* Begin *
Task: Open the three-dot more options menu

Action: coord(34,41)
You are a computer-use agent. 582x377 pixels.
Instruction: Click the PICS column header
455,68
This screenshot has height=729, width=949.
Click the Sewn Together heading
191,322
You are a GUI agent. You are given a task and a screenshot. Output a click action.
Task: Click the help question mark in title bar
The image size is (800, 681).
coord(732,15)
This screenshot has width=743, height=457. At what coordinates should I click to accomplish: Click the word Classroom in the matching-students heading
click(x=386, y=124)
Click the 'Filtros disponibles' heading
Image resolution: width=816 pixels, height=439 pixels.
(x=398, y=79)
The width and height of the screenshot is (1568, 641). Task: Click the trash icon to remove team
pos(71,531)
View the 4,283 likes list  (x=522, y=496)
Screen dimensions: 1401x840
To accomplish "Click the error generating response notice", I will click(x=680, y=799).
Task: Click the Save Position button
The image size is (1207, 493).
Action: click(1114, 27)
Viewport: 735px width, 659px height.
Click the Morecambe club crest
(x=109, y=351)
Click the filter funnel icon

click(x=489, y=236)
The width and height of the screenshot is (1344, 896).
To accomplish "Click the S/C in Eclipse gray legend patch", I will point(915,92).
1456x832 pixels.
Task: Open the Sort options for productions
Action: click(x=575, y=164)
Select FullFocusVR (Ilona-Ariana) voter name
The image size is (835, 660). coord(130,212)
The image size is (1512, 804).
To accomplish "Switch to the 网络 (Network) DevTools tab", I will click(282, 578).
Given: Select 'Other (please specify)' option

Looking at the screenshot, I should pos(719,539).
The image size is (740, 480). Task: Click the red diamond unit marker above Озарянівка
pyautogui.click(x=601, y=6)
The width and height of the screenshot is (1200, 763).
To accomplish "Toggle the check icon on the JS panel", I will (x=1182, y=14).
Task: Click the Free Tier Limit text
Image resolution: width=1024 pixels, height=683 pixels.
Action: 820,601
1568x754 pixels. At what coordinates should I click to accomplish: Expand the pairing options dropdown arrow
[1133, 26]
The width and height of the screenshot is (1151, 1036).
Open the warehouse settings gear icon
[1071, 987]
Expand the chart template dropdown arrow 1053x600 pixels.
* End *
• [Objective]
Copy the rows verbatim, beginning at the line that contains "Screen dimensions: 1401x840" and ending after the line that contains "will (x=1182, y=14).".

• [Expected answer]
Screen dimensions: 1401x840
To accomplish "Click the error generating response notice", I will click(x=680, y=799).
Task: Click the Save Position button
The image size is (1207, 493).
Action: click(1114, 27)
Viewport: 735px width, 659px height.
Click the Morecambe club crest
(x=109, y=351)
Click the filter funnel icon

click(x=489, y=236)
The width and height of the screenshot is (1344, 896).
To accomplish "Click the S/C in Eclipse gray legend patch", I will point(915,92).
1456x832 pixels.
Task: Open the Sort options for productions
Action: click(x=575, y=164)
Select FullFocusVR (Ilona-Ariana) voter name
The image size is (835, 660). coord(130,212)
The image size is (1512, 804).
To accomplish "Switch to the 网络 (Network) DevTools tab", I will click(282, 578).
Given: Select 'Other (please specify)' option

Looking at the screenshot, I should pos(719,539).
The image size is (740, 480). Task: Click the red diamond unit marker above Озарянівка
pyautogui.click(x=601, y=6)
The width and height of the screenshot is (1200, 763).
To accomplish "Toggle the check icon on the JS panel", I will (x=1182, y=14).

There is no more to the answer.